Source data
════════════════════

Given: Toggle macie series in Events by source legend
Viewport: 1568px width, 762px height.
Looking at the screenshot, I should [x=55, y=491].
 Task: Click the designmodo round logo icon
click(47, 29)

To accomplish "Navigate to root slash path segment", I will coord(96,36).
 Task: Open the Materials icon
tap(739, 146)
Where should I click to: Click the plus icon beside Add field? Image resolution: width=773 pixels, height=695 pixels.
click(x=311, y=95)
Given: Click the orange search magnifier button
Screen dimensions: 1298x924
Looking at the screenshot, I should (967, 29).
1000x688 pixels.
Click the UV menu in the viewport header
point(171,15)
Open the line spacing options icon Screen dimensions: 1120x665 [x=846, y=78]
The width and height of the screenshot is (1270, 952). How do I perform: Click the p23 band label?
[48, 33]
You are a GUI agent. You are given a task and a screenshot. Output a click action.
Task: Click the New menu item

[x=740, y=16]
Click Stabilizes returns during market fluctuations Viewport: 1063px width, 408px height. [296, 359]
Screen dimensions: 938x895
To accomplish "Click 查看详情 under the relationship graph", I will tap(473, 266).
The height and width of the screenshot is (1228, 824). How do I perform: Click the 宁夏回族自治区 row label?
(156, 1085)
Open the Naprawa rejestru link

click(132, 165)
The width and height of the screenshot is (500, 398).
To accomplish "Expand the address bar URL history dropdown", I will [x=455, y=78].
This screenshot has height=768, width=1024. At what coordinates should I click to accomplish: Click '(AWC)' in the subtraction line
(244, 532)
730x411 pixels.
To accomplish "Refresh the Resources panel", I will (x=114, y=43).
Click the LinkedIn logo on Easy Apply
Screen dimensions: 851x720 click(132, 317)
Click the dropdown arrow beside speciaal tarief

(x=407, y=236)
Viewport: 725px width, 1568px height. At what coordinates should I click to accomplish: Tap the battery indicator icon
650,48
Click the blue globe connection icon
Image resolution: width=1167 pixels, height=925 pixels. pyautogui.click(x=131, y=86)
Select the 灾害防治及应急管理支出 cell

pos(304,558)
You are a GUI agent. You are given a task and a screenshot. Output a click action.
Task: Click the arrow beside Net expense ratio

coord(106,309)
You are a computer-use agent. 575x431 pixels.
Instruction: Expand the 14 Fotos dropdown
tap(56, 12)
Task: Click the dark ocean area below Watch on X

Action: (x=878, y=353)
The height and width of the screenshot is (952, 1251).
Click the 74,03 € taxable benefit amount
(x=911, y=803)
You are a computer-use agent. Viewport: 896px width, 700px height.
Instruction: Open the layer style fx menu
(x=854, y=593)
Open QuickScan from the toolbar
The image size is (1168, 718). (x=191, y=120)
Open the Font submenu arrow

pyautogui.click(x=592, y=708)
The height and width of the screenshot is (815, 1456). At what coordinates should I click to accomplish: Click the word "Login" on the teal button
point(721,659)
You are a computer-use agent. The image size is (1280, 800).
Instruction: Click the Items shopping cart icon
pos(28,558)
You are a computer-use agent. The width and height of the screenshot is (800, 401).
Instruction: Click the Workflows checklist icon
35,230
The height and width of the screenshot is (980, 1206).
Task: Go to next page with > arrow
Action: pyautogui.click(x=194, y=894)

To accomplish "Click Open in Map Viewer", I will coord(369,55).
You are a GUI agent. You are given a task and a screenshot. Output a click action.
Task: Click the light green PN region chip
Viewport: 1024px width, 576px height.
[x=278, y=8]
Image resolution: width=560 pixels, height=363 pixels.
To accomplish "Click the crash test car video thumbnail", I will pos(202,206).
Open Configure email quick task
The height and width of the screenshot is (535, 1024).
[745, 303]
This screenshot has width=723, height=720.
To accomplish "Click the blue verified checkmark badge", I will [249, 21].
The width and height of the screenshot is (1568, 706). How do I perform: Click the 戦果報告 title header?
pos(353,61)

════════════════════

Scan the lines above for the word "computer" and copy every one where it occurs.

# [Output of the task]
You are a computer-use agent. 575x431 pixels.
You are a computer-use agent. Viewport: 896px width, 700px height.
You are a computer-use agent. The image size is (1280, 800).
You are a computer-use agent. The width and height of the screenshot is (800, 401).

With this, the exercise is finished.